**Work to complete**
Where the string "That" occurs in the material below, report the whole line.
>>
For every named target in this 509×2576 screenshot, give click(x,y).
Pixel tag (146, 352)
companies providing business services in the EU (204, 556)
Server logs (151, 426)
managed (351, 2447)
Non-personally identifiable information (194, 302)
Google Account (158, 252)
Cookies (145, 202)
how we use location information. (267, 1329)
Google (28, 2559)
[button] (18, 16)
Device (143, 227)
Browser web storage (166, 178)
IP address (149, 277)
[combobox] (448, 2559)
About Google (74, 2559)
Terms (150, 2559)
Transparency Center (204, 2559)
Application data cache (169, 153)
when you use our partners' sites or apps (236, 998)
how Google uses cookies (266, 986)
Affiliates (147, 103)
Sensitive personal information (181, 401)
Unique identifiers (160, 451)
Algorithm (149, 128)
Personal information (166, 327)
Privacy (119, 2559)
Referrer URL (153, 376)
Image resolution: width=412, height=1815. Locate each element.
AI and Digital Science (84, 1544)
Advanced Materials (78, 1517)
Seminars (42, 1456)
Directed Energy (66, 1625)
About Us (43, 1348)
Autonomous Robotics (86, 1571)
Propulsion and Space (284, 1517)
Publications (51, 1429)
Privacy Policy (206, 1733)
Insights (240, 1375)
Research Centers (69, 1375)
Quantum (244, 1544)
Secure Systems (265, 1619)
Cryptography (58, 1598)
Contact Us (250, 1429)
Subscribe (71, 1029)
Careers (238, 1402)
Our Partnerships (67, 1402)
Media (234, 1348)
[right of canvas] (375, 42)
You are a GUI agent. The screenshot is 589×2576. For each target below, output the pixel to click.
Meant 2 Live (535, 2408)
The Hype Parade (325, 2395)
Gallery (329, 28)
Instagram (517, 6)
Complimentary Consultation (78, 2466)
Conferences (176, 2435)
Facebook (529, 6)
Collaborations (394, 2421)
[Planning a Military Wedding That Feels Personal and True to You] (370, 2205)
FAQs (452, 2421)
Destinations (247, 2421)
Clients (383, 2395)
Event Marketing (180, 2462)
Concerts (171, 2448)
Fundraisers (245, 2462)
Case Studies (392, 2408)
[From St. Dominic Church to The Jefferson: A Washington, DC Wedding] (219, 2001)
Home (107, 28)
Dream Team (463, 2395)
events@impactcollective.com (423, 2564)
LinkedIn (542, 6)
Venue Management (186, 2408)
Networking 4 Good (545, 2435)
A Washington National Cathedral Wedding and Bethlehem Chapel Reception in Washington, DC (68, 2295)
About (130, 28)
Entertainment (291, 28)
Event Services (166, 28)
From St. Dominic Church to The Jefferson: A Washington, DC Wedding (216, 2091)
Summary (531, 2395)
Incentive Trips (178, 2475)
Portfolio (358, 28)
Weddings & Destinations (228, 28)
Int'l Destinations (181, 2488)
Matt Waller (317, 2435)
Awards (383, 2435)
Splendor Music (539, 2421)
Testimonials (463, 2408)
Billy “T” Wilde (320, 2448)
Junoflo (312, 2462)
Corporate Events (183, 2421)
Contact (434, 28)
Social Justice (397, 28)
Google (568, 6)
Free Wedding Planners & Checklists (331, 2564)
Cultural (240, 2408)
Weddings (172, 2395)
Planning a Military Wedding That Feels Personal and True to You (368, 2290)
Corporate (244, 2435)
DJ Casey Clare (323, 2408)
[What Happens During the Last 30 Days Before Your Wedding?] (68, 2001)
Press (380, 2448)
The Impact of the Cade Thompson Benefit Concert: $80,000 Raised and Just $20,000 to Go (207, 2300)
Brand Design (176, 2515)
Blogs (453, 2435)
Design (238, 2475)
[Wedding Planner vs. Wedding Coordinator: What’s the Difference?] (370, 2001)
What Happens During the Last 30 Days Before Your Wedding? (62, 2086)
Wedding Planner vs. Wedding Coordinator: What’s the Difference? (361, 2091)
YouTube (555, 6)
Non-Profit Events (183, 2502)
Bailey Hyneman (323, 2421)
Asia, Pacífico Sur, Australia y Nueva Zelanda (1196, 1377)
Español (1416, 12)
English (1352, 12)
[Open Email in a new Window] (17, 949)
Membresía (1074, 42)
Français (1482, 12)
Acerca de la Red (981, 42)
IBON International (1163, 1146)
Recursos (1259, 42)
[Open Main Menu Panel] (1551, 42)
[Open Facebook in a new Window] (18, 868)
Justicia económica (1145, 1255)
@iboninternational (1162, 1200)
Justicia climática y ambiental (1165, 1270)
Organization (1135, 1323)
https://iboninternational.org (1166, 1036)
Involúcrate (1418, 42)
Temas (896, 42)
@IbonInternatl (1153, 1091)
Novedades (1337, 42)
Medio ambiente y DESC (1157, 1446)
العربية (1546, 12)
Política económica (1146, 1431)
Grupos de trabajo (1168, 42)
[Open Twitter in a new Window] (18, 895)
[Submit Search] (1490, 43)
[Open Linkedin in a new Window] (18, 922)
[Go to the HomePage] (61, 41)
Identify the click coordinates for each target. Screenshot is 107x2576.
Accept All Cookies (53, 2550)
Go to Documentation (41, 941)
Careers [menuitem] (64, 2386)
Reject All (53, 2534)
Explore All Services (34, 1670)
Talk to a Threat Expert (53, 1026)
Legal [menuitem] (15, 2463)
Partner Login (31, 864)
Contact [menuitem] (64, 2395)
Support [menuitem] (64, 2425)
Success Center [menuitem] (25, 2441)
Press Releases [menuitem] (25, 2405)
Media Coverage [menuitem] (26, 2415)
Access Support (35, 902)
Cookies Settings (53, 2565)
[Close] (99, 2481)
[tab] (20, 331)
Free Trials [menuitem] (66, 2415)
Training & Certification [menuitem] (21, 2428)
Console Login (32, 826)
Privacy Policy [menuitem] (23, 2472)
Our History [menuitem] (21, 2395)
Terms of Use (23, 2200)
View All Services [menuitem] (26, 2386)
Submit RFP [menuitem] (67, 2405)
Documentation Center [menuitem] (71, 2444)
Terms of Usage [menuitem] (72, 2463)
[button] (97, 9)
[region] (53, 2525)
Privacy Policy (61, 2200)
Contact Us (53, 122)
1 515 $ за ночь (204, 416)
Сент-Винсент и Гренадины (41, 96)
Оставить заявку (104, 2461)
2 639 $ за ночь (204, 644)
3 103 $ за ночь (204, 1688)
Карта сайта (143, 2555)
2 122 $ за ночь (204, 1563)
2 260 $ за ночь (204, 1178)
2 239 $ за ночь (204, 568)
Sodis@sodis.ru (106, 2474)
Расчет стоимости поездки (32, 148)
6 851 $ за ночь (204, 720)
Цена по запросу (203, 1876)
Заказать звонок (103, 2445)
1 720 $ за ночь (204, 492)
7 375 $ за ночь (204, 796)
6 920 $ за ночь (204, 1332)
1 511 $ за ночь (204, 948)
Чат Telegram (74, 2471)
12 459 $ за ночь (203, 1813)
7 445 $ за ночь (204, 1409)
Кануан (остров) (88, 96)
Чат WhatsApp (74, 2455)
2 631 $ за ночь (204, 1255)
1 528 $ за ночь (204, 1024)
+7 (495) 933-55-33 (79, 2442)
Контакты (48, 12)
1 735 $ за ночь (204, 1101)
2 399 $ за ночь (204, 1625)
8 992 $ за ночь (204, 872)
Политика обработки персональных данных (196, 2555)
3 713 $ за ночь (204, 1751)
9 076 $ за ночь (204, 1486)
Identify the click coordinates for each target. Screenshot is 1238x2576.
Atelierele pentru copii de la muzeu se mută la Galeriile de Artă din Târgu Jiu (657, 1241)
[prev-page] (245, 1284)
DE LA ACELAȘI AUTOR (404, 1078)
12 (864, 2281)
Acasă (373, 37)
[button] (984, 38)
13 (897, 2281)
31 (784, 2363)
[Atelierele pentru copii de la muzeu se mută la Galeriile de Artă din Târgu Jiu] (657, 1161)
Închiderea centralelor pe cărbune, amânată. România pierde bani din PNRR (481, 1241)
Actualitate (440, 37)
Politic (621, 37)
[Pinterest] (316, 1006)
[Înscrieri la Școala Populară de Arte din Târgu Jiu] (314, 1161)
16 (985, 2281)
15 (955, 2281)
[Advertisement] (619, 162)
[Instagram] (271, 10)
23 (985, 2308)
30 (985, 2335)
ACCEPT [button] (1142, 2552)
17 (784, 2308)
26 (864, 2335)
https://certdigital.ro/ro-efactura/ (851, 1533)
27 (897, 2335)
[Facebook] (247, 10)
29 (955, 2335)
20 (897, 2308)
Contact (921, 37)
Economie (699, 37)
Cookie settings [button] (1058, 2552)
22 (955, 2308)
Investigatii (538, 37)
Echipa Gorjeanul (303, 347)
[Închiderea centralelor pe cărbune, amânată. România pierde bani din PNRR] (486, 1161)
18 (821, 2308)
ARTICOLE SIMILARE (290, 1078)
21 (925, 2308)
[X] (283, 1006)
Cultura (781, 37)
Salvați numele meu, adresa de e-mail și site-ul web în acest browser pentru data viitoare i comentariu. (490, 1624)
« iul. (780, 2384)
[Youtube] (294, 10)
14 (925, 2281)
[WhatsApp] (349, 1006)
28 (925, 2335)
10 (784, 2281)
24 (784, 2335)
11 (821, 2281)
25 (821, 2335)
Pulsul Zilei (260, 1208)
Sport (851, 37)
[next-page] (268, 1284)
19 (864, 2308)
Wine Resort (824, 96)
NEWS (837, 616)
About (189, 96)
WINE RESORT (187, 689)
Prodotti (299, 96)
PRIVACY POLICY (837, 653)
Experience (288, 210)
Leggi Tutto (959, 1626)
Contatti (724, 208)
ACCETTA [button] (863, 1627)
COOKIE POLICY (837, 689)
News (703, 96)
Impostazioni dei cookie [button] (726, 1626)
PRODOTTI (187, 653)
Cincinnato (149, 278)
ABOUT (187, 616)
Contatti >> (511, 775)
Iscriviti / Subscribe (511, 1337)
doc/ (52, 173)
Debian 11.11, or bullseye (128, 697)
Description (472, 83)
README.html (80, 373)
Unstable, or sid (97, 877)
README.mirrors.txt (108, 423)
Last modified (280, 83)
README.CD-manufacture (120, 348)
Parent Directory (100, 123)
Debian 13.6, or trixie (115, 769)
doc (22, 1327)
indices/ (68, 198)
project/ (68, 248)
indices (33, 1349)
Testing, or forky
<<
**Answer to this problem**
[Planning a Military Wedding That Feels Personal and True to You] (370, 2205)
Planning a Military Wedding That Feels Personal and True to You (368, 2290)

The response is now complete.